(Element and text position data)
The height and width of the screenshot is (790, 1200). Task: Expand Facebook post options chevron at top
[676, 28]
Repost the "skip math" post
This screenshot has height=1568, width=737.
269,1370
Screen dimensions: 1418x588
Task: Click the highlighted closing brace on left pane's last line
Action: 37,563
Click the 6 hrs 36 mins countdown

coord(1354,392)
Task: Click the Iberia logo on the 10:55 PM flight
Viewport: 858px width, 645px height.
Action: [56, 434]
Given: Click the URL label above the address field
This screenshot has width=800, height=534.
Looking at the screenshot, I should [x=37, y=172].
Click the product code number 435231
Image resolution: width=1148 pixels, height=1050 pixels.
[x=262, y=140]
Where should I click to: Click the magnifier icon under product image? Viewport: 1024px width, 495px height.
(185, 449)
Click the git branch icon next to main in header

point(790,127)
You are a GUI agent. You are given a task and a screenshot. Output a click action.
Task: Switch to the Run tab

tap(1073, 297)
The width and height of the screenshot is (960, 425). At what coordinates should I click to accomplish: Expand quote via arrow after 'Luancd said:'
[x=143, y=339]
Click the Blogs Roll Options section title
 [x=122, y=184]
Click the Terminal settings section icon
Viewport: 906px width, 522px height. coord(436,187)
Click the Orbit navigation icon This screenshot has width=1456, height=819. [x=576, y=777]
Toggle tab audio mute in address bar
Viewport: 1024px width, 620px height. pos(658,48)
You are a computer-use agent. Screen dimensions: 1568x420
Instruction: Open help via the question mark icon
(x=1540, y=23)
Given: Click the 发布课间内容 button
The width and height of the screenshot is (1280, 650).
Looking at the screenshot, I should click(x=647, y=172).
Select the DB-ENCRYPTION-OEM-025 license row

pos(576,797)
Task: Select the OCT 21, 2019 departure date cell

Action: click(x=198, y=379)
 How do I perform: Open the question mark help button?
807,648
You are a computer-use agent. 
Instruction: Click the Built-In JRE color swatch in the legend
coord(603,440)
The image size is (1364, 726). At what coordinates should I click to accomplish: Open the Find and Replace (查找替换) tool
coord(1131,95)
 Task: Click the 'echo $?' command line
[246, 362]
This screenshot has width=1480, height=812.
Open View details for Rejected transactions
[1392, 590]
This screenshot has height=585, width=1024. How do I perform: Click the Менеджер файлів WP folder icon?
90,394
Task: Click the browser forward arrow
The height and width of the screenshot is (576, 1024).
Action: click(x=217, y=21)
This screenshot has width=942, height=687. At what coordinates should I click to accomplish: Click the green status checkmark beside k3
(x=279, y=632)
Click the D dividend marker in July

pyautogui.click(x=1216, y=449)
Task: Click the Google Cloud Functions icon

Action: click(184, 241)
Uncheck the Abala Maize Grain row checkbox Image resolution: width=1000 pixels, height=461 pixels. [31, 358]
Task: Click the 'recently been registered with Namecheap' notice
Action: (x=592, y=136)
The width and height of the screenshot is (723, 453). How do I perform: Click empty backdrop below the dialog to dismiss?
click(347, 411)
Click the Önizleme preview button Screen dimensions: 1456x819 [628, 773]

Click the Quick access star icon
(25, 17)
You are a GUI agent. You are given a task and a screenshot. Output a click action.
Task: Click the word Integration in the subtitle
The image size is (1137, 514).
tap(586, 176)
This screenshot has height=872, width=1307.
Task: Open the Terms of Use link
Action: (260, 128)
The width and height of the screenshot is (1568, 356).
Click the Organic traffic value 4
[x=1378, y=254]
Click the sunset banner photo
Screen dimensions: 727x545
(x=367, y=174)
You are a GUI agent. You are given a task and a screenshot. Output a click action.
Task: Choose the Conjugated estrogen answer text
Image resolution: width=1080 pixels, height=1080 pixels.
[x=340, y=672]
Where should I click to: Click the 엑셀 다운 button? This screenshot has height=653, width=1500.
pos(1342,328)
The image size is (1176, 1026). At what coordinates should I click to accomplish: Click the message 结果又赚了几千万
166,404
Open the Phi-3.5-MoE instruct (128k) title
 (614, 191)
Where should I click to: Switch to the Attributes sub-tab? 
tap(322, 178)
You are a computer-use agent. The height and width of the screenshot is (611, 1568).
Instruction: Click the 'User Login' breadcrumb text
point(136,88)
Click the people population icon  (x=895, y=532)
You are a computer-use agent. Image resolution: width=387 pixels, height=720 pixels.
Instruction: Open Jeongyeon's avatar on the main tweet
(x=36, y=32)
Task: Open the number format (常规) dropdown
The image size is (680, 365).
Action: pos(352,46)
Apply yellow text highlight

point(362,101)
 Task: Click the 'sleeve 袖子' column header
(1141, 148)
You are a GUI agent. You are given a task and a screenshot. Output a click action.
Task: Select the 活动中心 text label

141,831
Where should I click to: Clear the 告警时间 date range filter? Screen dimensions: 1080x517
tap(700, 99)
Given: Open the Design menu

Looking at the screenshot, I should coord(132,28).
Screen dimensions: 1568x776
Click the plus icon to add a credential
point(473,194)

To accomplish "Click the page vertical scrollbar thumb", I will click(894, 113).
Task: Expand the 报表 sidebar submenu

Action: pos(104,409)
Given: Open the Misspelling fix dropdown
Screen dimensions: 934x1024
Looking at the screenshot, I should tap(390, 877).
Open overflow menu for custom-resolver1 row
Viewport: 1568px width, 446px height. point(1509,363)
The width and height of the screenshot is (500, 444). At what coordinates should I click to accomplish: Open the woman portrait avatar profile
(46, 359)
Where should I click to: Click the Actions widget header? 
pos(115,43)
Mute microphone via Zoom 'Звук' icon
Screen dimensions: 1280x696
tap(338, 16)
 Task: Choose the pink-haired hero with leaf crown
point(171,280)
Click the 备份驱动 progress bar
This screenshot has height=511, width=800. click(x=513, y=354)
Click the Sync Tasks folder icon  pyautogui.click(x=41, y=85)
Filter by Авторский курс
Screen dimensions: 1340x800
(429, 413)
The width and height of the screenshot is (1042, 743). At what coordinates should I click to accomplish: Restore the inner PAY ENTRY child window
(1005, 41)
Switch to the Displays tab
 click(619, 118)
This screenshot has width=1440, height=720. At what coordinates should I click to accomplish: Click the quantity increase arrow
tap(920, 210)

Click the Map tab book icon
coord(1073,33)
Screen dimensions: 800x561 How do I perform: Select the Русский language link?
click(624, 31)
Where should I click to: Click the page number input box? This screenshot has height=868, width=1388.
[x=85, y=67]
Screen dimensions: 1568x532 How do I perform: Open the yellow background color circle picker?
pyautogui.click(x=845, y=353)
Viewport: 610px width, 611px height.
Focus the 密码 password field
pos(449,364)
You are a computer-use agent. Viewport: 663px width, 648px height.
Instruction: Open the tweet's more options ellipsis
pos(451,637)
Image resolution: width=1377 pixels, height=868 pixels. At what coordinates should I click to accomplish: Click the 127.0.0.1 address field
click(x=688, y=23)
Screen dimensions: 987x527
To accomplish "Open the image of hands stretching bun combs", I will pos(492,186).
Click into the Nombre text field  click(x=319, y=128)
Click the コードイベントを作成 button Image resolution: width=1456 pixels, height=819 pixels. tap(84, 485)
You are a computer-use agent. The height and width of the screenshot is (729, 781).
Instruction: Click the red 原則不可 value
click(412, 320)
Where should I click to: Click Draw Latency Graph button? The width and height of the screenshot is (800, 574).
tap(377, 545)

● **DO THIS**:
Copy every one of the items above line for line, without changing anything.

● **THE COMPLETED TASK**:
The height and width of the screenshot is (790, 1200). Task: Expand Facebook post options chevron at top
[676, 28]
Repost the "skip math" post
This screenshot has height=1568, width=737.
269,1370
Screen dimensions: 1418x588
Task: Click the highlighted closing brace on left pane's last line
Action: 37,563
Click the 6 hrs 36 mins countdown

coord(1354,392)
Task: Click the Iberia logo on the 10:55 PM flight
Viewport: 858px width, 645px height.
Action: [56, 434]
Given: Click the URL label above the address field
This screenshot has width=800, height=534.
Looking at the screenshot, I should [x=37, y=172].
Click the product code number 435231
Image resolution: width=1148 pixels, height=1050 pixels.
[x=262, y=140]
Where should I click to: Click the magnifier icon under product image? Viewport: 1024px width, 495px height.
(185, 449)
Click the git branch icon next to main in header

point(790,127)
You are a GUI agent. You are given a task and a screenshot. Output a click action.
Task: Switch to the Run tab

tap(1073, 297)
The width and height of the screenshot is (960, 425). At what coordinates should I click to accomplish: Expand quote via arrow after 'Luancd said:'
[x=143, y=339]
Click the Blogs Roll Options section title
 [x=122, y=184]
Click the Terminal settings section icon
Viewport: 906px width, 522px height. coord(436,187)
Click the Orbit navigation icon This screenshot has width=1456, height=819. [x=576, y=777]
Toggle tab audio mute in address bar
Viewport: 1024px width, 620px height. pos(658,48)
You are a computer-use agent. Screen dimensions: 1568x420
Instruction: Open help via the question mark icon
(x=1540, y=23)
Given: Click the 发布课间内容 button
The width and height of the screenshot is (1280, 650).
Looking at the screenshot, I should click(x=647, y=172).
Select the DB-ENCRYPTION-OEM-025 license row

pos(576,797)
Task: Select the OCT 21, 2019 departure date cell

Action: click(x=198, y=379)
 How do I perform: Open the question mark help button?
807,648
You are a computer-use agent. 
Instruction: Click the Built-In JRE color swatch in the legend
coord(603,440)
The image size is (1364, 726). At what coordinates should I click to accomplish: Open the Find and Replace (查找替换) tool
coord(1131,95)
 Task: Click the 'echo $?' command line
[246, 362]
This screenshot has width=1480, height=812.
Open View details for Rejected transactions
[1392, 590]
This screenshot has height=585, width=1024. How do I perform: Click the Менеджер файлів WP folder icon?
90,394
Task: Click the browser forward arrow
The height and width of the screenshot is (576, 1024).
Action: click(x=217, y=21)
This screenshot has width=942, height=687. At what coordinates should I click to accomplish: Click the green status checkmark beside k3
(x=279, y=632)
Click the D dividend marker in July

pyautogui.click(x=1216, y=449)
Task: Click the Google Cloud Functions icon

Action: click(184, 241)
Uncheck the Abala Maize Grain row checkbox Image resolution: width=1000 pixels, height=461 pixels. [31, 358]
Task: Click the 'recently been registered with Namecheap' notice
Action: (x=592, y=136)
The width and height of the screenshot is (723, 453). How do I perform: Click empty backdrop below the dialog to dismiss?
click(347, 411)
Click the Önizleme preview button Screen dimensions: 1456x819 [628, 773]

Click the Quick access star icon
(25, 17)
You are a GUI agent. You are given a task and a screenshot. Output a click action.
Task: Click the word Integration in the subtitle
The image size is (1137, 514).
tap(586, 176)
This screenshot has height=872, width=1307.
Task: Open the Terms of Use link
Action: (260, 128)
The width and height of the screenshot is (1568, 356).
Click the Organic traffic value 4
[x=1378, y=254]
Click the sunset banner photo
Screen dimensions: 727x545
(x=367, y=174)
You are a GUI agent. You are given a task and a screenshot. Output a click action.
Task: Choose the Conjugated estrogen answer text
Image resolution: width=1080 pixels, height=1080 pixels.
[x=340, y=672]
Where should I click to: Click the 엑셀 다운 button? This screenshot has height=653, width=1500.
pos(1342,328)
The image size is (1176, 1026). At what coordinates should I click to accomplish: Click the message 结果又赚了几千万
166,404
Open the Phi-3.5-MoE instruct (128k) title
 (614, 191)
Where should I click to: Switch to the Attributes sub-tab? 
tap(322, 178)
You are a computer-use agent. The height and width of the screenshot is (611, 1568).
Instruction: Click the 'User Login' breadcrumb text
point(136,88)
Click the people population icon  (x=895, y=532)
You are a computer-use agent. Image resolution: width=387 pixels, height=720 pixels.
Instruction: Open Jeongyeon's avatar on the main tweet
(x=36, y=32)
Task: Open the number format (常规) dropdown
The image size is (680, 365).
Action: pos(352,46)
Apply yellow text highlight

point(362,101)
 Task: Click the 'sleeve 袖子' column header
(1141, 148)
You are a GUI agent. You are given a task and a screenshot. Output a click action.
Task: Select the 活动中心 text label

141,831
Where should I click to: Clear the 告警时间 date range filter? Screen dimensions: 1080x517
tap(700, 99)
Given: Open the Design menu

Looking at the screenshot, I should coord(132,28).
Screen dimensions: 1568x776
Click the plus icon to add a credential
point(473,194)

To accomplish "Click the page vertical scrollbar thumb", I will click(894, 113).
Task: Expand the 报表 sidebar submenu

Action: pos(104,409)
Given: Open the Misspelling fix dropdown
Screen dimensions: 934x1024
Looking at the screenshot, I should tap(390, 877).
Open overflow menu for custom-resolver1 row
Viewport: 1568px width, 446px height. point(1509,363)
The width and height of the screenshot is (500, 444). At what coordinates should I click to accomplish: Open the woman portrait avatar profile
(46, 359)
Where should I click to: Click the Actions widget header? 
pos(115,43)
Mute microphone via Zoom 'Звук' icon
Screen dimensions: 1280x696
tap(338, 16)
 Task: Choose the pink-haired hero with leaf crown
point(171,280)
Click the 备份驱动 progress bar
This screenshot has height=511, width=800. click(x=513, y=354)
Click the Sync Tasks folder icon  pyautogui.click(x=41, y=85)
Filter by Авторский курс
Screen dimensions: 1340x800
(429, 413)
The width and height of the screenshot is (1042, 743). At what coordinates should I click to accomplish: Restore the inner PAY ENTRY child window
(1005, 41)
Switch to the Displays tab
 click(619, 118)
This screenshot has width=1440, height=720. At what coordinates should I click to accomplish: Click the quantity increase arrow
tap(920, 210)

Click the Map tab book icon
coord(1073,33)
Screen dimensions: 800x561 How do I perform: Select the Русский language link?
click(624, 31)
Where should I click to: Click the page number input box? This screenshot has height=868, width=1388.
[x=85, y=67]
Screen dimensions: 1568x532 How do I perform: Open the yellow background color circle picker?
pyautogui.click(x=845, y=353)
Viewport: 610px width, 611px height.
Focus the 密码 password field
pos(449,364)
You are a computer-use agent. Viewport: 663px width, 648px height.
Instruction: Open the tweet's more options ellipsis
pos(451,637)
Image resolution: width=1377 pixels, height=868 pixels. At what coordinates should I click to accomplish: Click the 127.0.0.1 address field
click(x=688, y=23)
Screen dimensions: 987x527
To accomplish "Open the image of hands stretching bun combs", I will pos(492,186).
Click into the Nombre text field  click(x=319, y=128)
Click the コードイベントを作成 button Image resolution: width=1456 pixels, height=819 pixels. tap(84, 485)
You are a computer-use agent. The height and width of the screenshot is (729, 781).
Instruction: Click the red 原則不可 value
click(412, 320)
Where should I click to: Click Draw Latency Graph button? The width and height of the screenshot is (800, 574).
tap(377, 545)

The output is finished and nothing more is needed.